As someone attuned to abuse as more than a momentary workplace headache, Angela’s an exception to what her employers demand in a world of maximally alienated labor not only for assuming any form of social responsibility but in harboring any humanistic principles at all. In establishing clear boundaries, refusing to make charitable assumptions, and approaching those around her with a defiant, questioning stance, Angela’s bound to be in the right for doing so more than any of us would like.

But as sympathetic as Soderbergh is to this closely guarded sense of control — seeing so much of paranoia as simply observant, worldly, and fair — the choice of what to keep out of one’s life remains inseparable from that of what one lets in. By working in an exceptionally lean mode and allowing Angela the dignity of stubborn imperfections, Soderbergh — with the help of perennial composer Cliff Martinez, screenwriter David Koepp, and, of course, Kravitz — manages to avoid self-seriousness or an easy valorization of his lead. Instead, he and his collaborators provide without much fuss a way to understand.

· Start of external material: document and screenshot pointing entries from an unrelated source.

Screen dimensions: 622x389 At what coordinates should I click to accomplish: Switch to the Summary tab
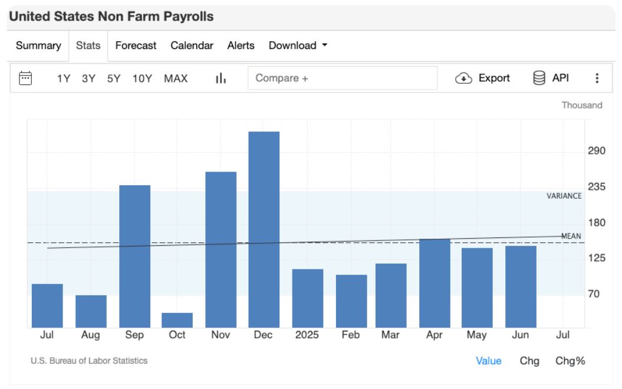coord(38,45)
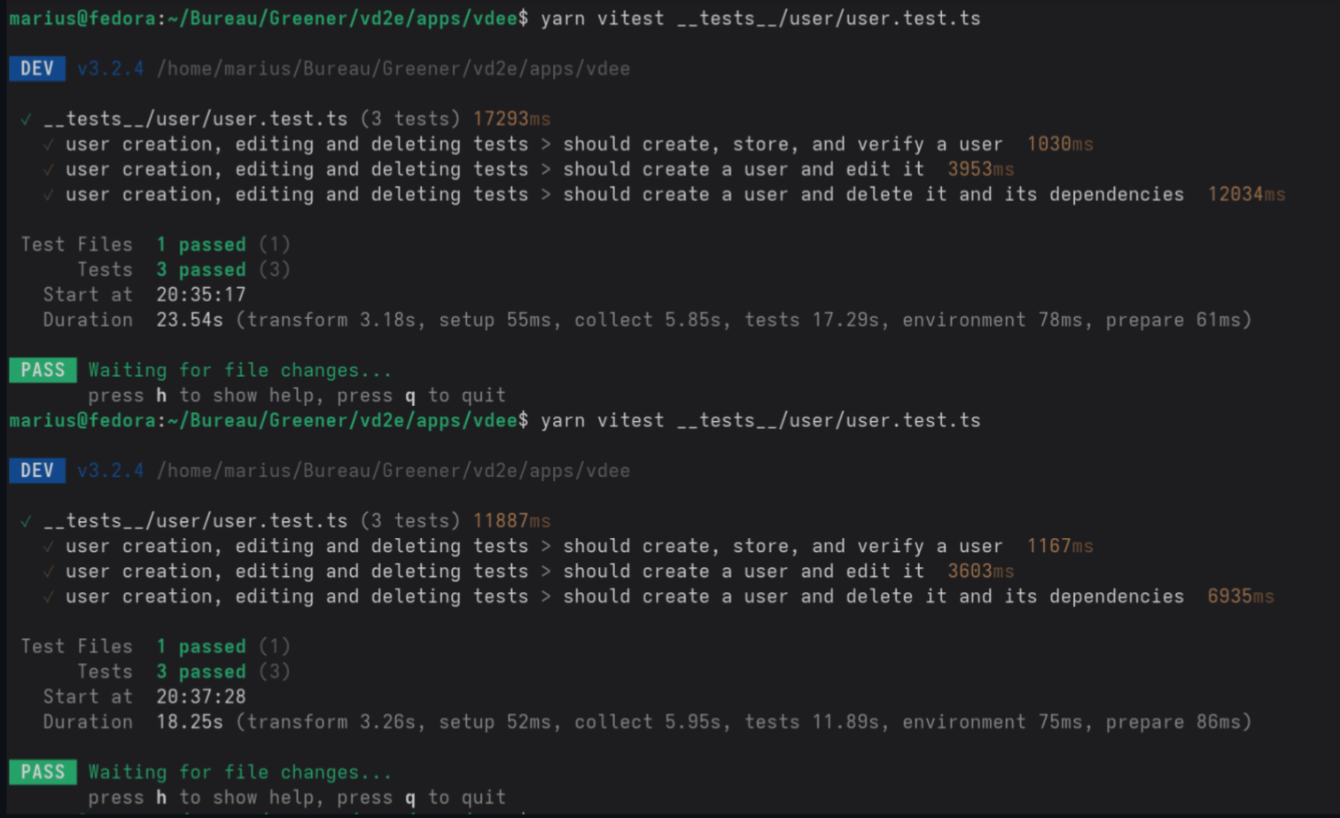Click checkmark beside the 1030ms test line
The height and width of the screenshot is (818, 1340).
click(x=49, y=144)
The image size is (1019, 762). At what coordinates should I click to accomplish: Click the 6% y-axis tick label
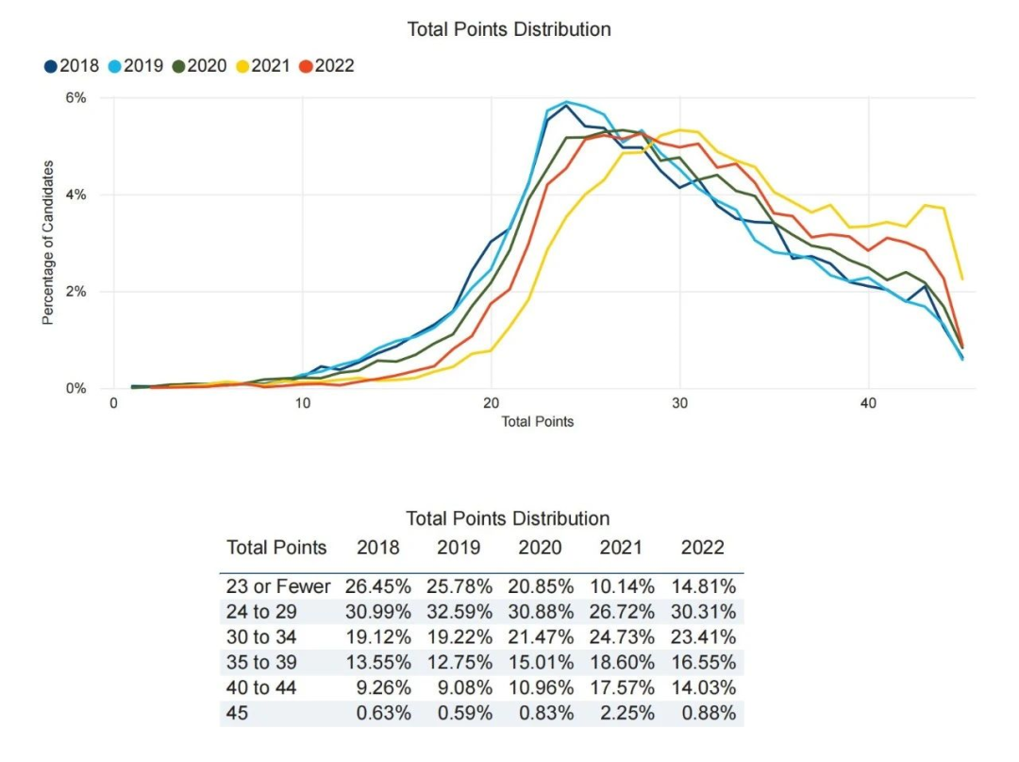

Despite following in the brusque, workmanlike footsteps of Angela in its air of businesslike concision and directness, the film remains light on its feet, working playfully with technique. With roving, often dramatically canted camerawork and honed, linear editing fueled by a varied, sometimes neoclassical score, Kimi’s a small enough production to focus on doing each thing well. In its focused tension — between the film’s brute, rapidly-paced narrative movements and the interlocking forms of play within its form — Soderbergh manages better than usual to approximate his main character’s psychology, getting at his lead’s inner life. In this, it offers more than a tidy allegory about the invisible moral and bureaucratic labyrinths of modern life, looking into the far messier struggles of venturing out and opening up. In coupling these themes, it gets at the very nature of security as a tense field of negotiation between the public and private, and in bothering to gauge who and what to trust, we engage in the still-weightier task of deciding what materials to build a life from, hoping to carve out an existence worth protecting. The fact that as fleet and pleasurable s little thriller as Kimi can get at all this makes it more than worth taking in.